"""
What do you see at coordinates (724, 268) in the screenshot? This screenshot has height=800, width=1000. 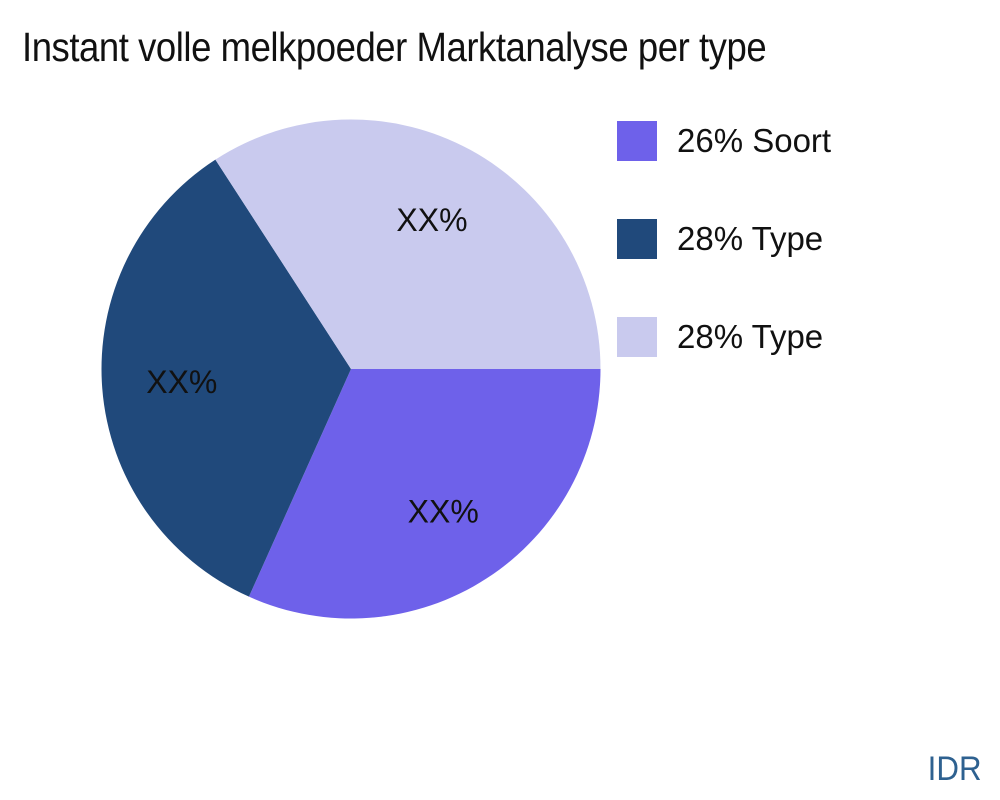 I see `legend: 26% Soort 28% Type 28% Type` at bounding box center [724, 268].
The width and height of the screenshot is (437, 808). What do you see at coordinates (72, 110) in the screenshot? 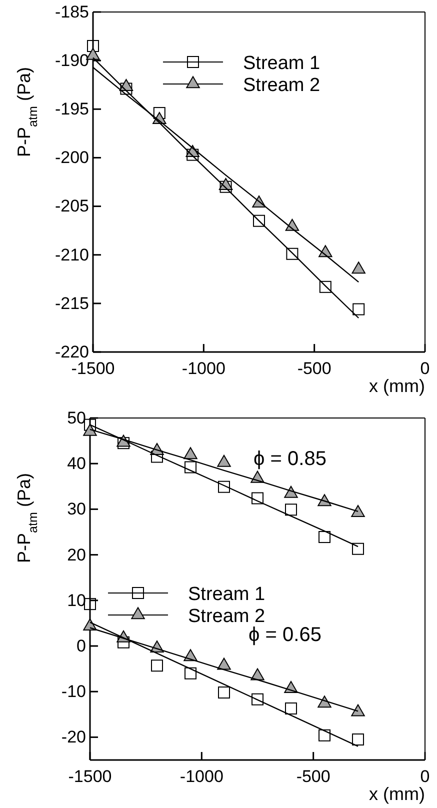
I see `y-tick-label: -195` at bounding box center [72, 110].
"""
"""
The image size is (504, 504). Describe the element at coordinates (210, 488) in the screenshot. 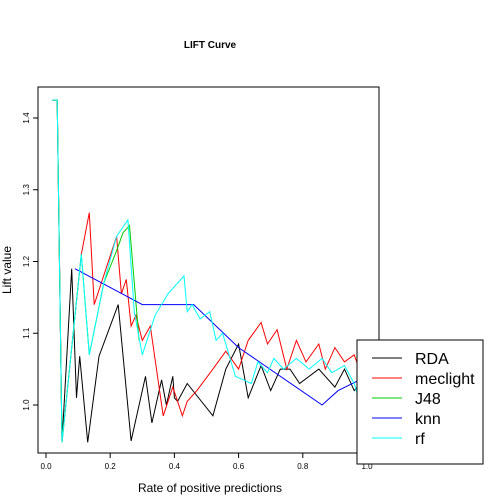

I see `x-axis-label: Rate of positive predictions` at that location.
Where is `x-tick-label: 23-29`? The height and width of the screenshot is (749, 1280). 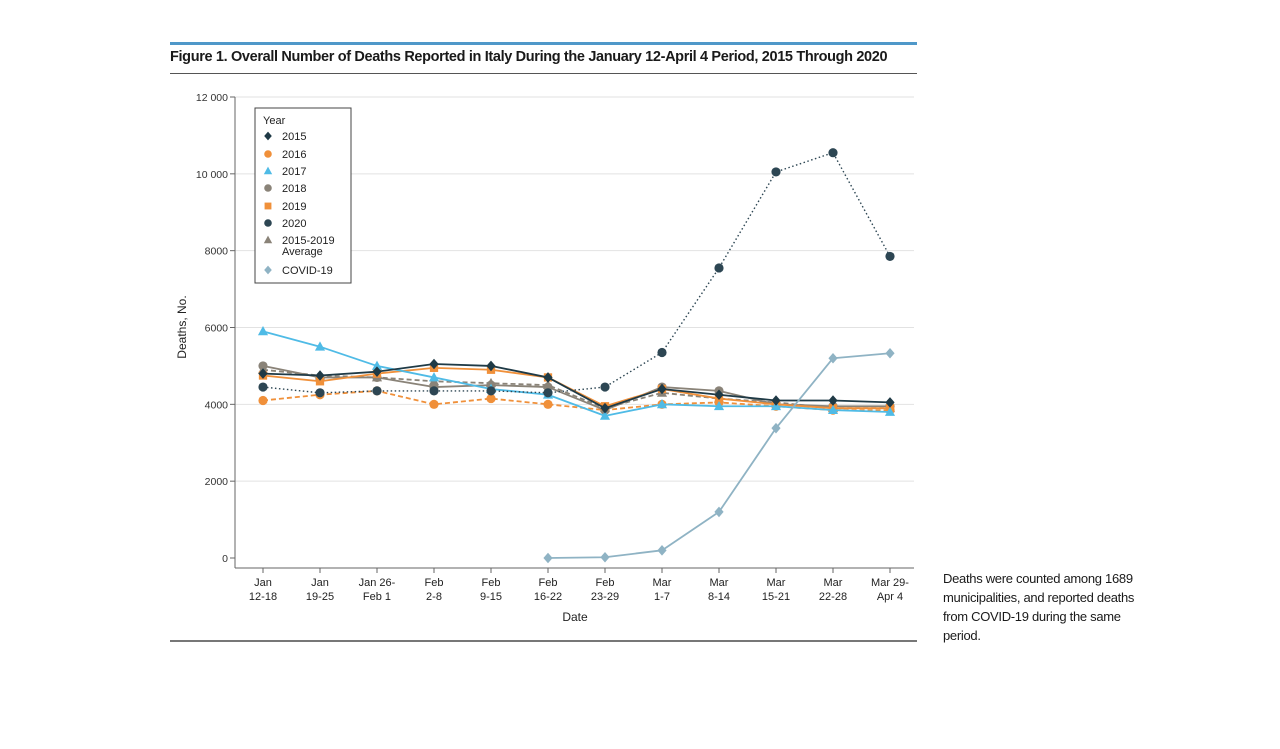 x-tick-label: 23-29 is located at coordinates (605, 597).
"""
THE PROBLEM:
Reproduce the rows between the line holding "The width and" and the line holding "center [72, 110].", inclusive, leaving out the pictures.

WRITTEN SOLUTION:
The width and height of the screenshot is (437, 808). What do you see at coordinates (72, 110) in the screenshot? 
I see `y-tick-label: -195` at bounding box center [72, 110].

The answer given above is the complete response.